» **DATA FOR THIS TASK**
↓

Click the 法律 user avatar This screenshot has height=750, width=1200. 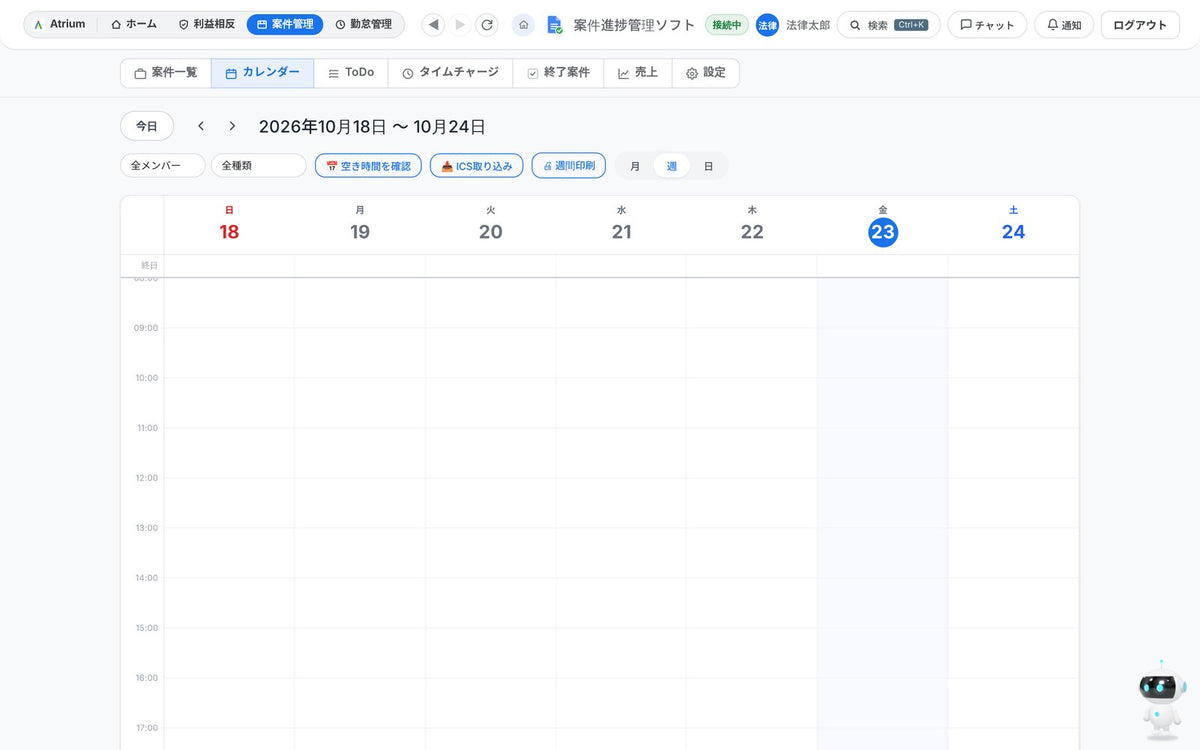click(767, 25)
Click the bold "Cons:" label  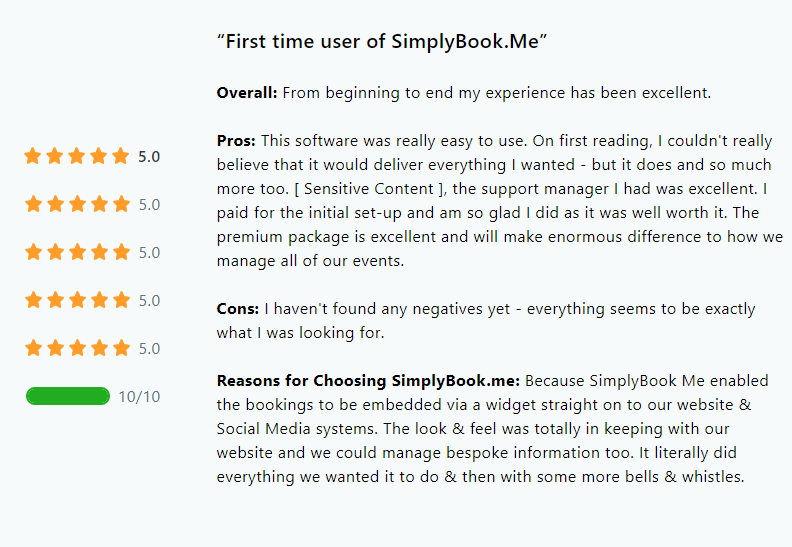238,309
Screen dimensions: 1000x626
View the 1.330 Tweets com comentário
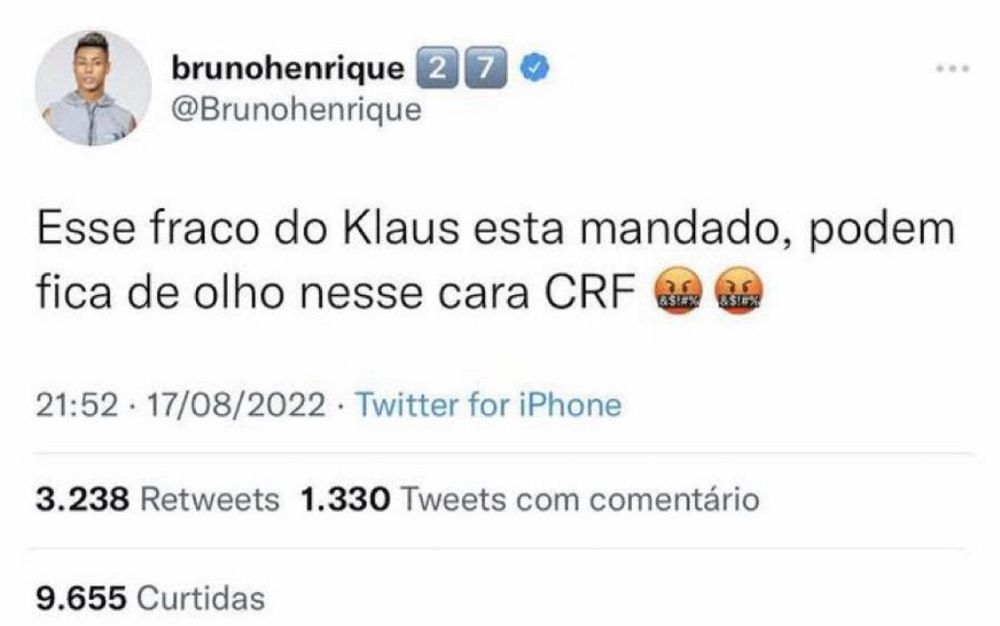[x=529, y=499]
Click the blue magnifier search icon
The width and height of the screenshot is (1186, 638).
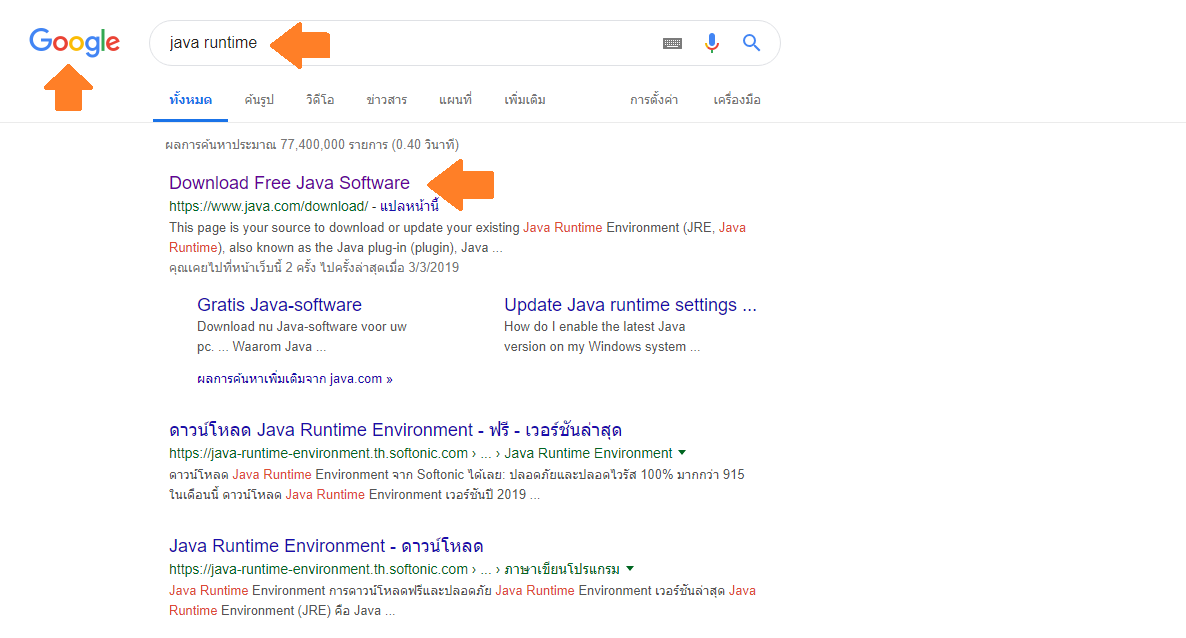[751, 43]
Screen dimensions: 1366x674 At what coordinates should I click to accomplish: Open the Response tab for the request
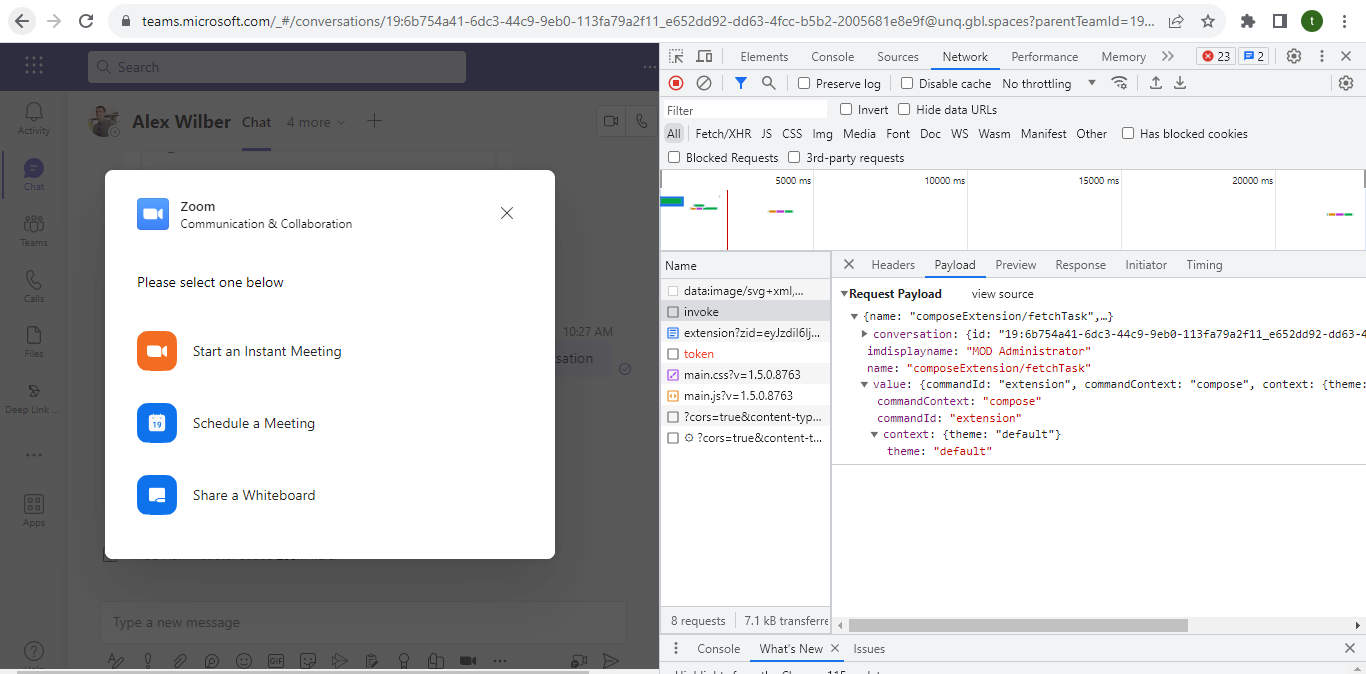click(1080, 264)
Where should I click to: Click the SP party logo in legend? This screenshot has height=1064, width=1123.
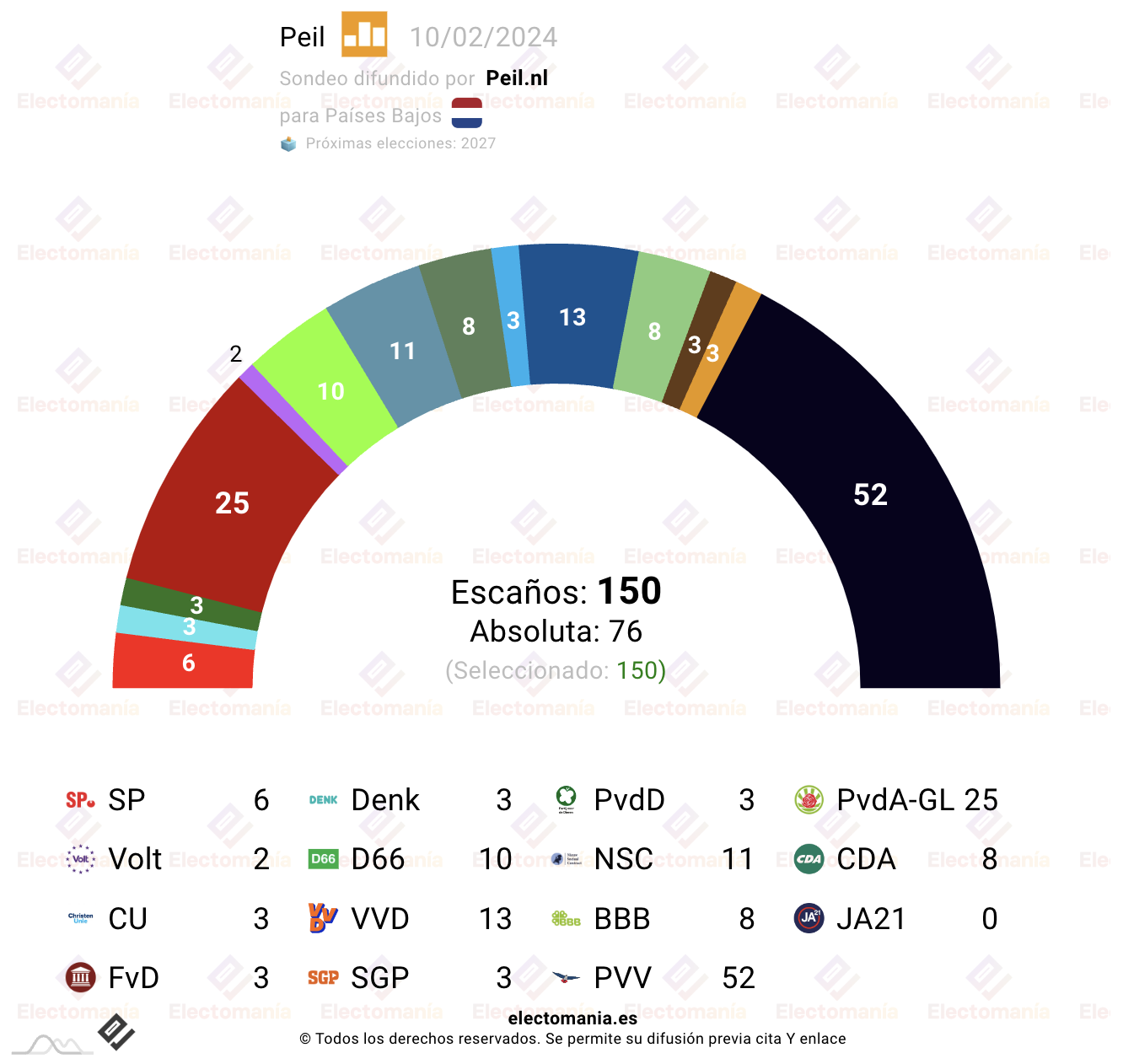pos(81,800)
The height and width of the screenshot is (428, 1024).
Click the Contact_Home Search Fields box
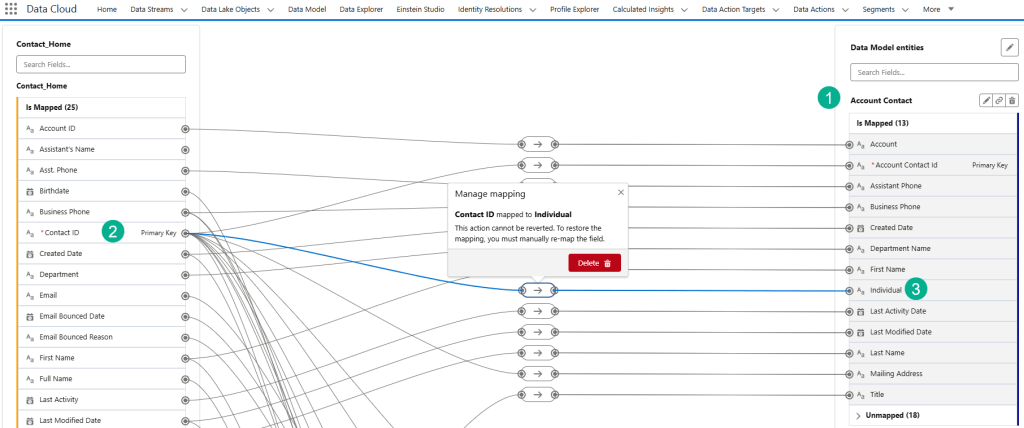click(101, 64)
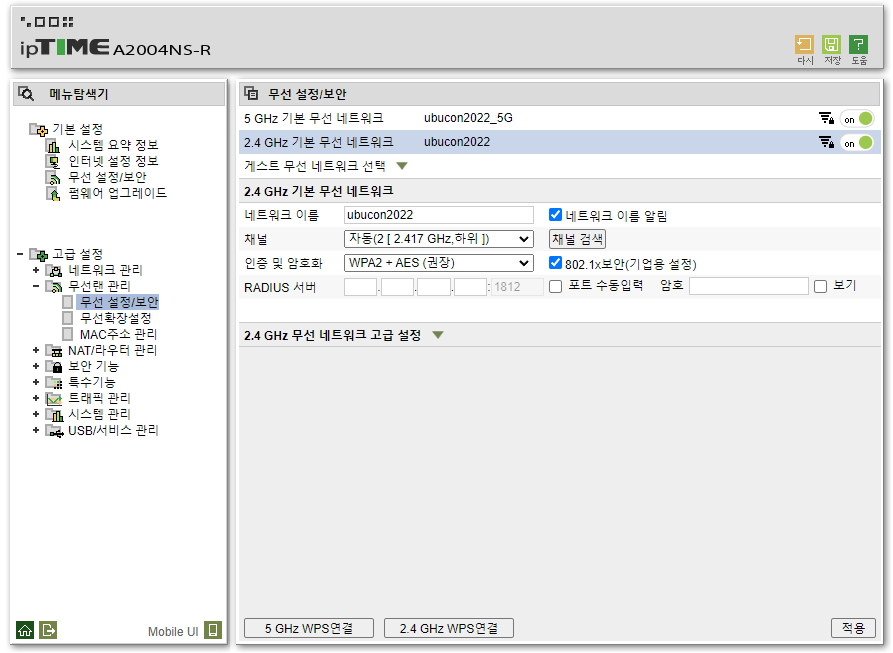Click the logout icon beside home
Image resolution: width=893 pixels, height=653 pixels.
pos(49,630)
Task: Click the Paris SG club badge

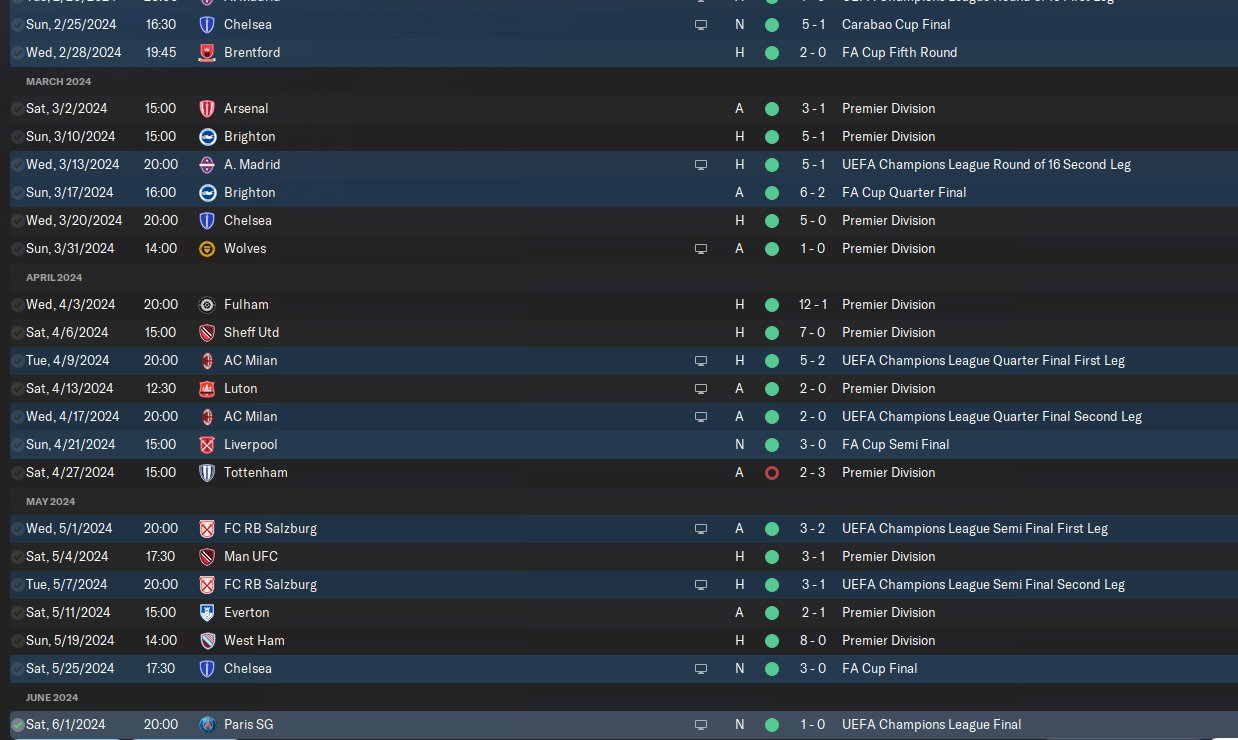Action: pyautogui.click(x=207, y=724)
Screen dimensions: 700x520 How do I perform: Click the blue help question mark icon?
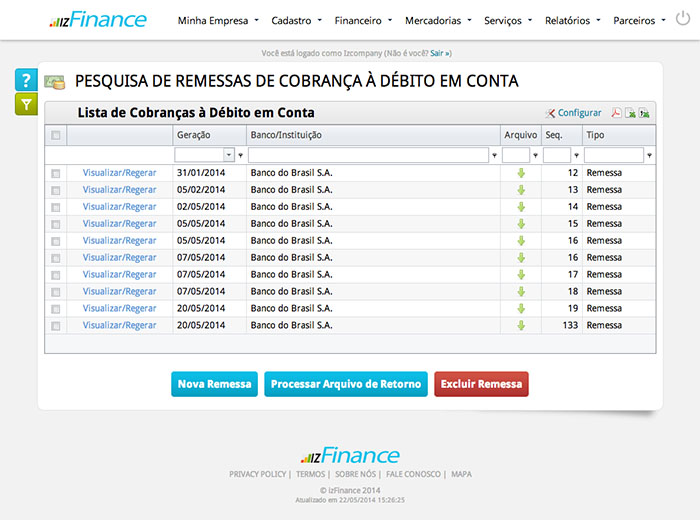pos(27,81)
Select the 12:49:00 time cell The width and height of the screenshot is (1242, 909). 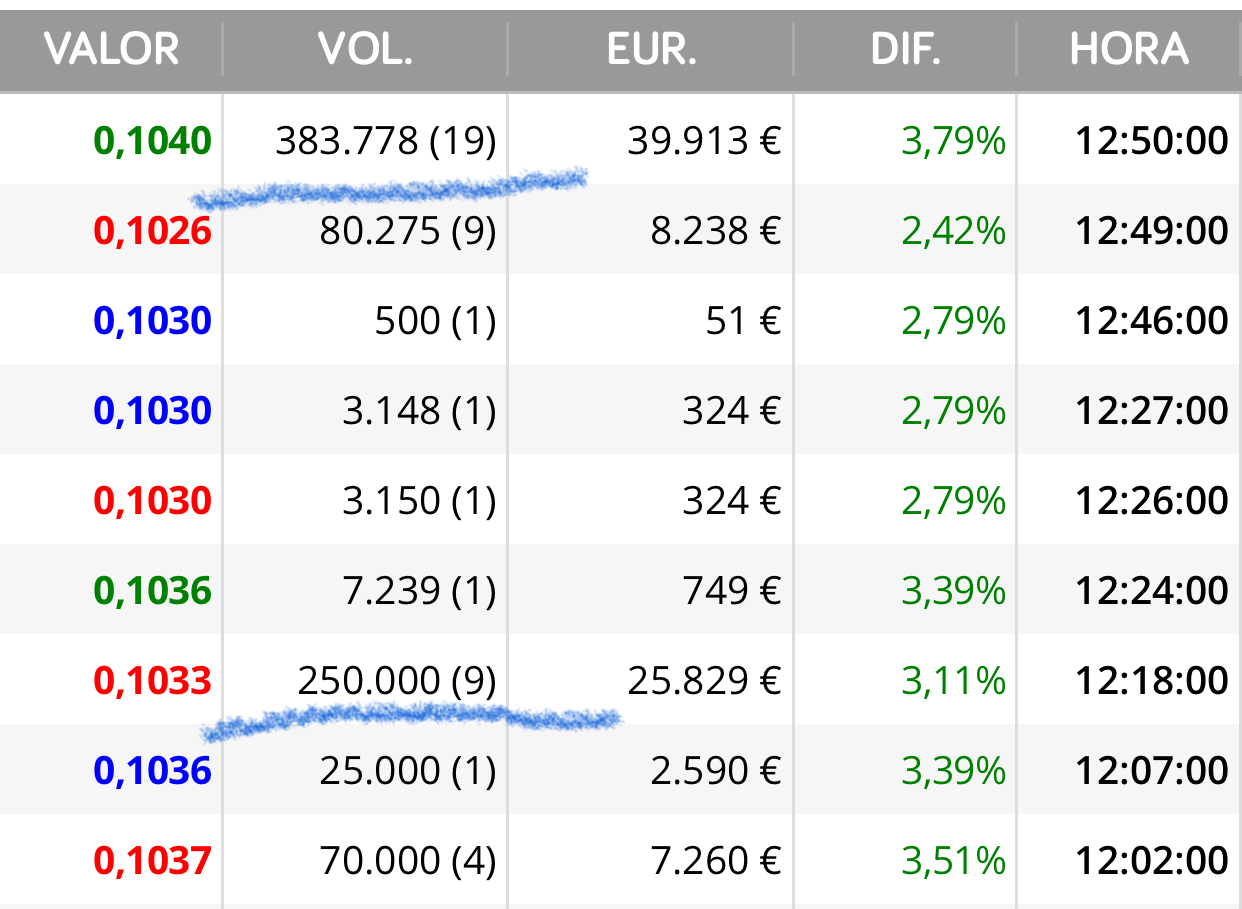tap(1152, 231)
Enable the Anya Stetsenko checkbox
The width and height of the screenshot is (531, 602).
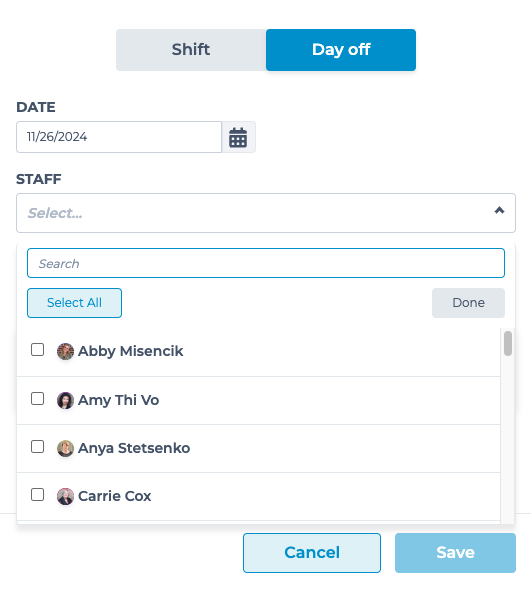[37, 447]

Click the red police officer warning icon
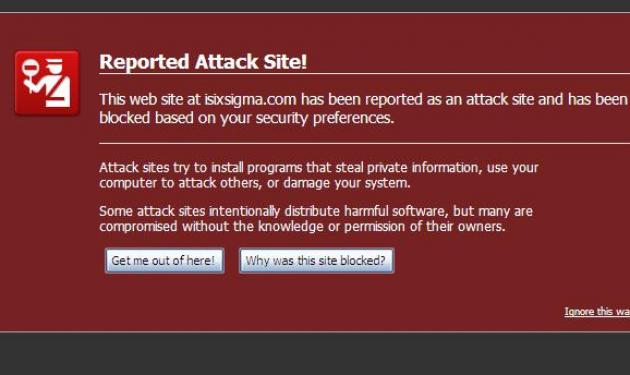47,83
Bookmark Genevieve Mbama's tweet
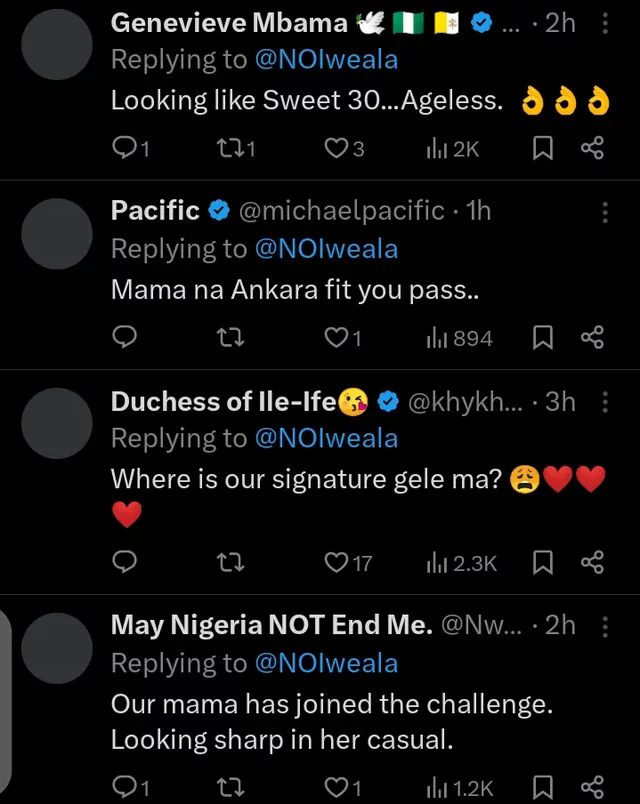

↑

» **WHAT YOU NEED TO DO**
Return exactly the lines above, from the one with "The width and height of the screenshot is (1186, 638)." up to and including the one with "The height and", and include no pictures.

» **OUTPUT FOR THIS EXERCISE**
The width and height of the screenshot is (1186, 638).
[751, 43]
Screen dimensions: 1366x674 At what coordinates should I click to accomplish: Open the Response tab for the request
click(1080, 264)
Where should I click to: Click the SP party logo in legend? This screenshot has height=1064, width=1123.
pos(81,800)
The height and width of the screenshot is (428, 1024).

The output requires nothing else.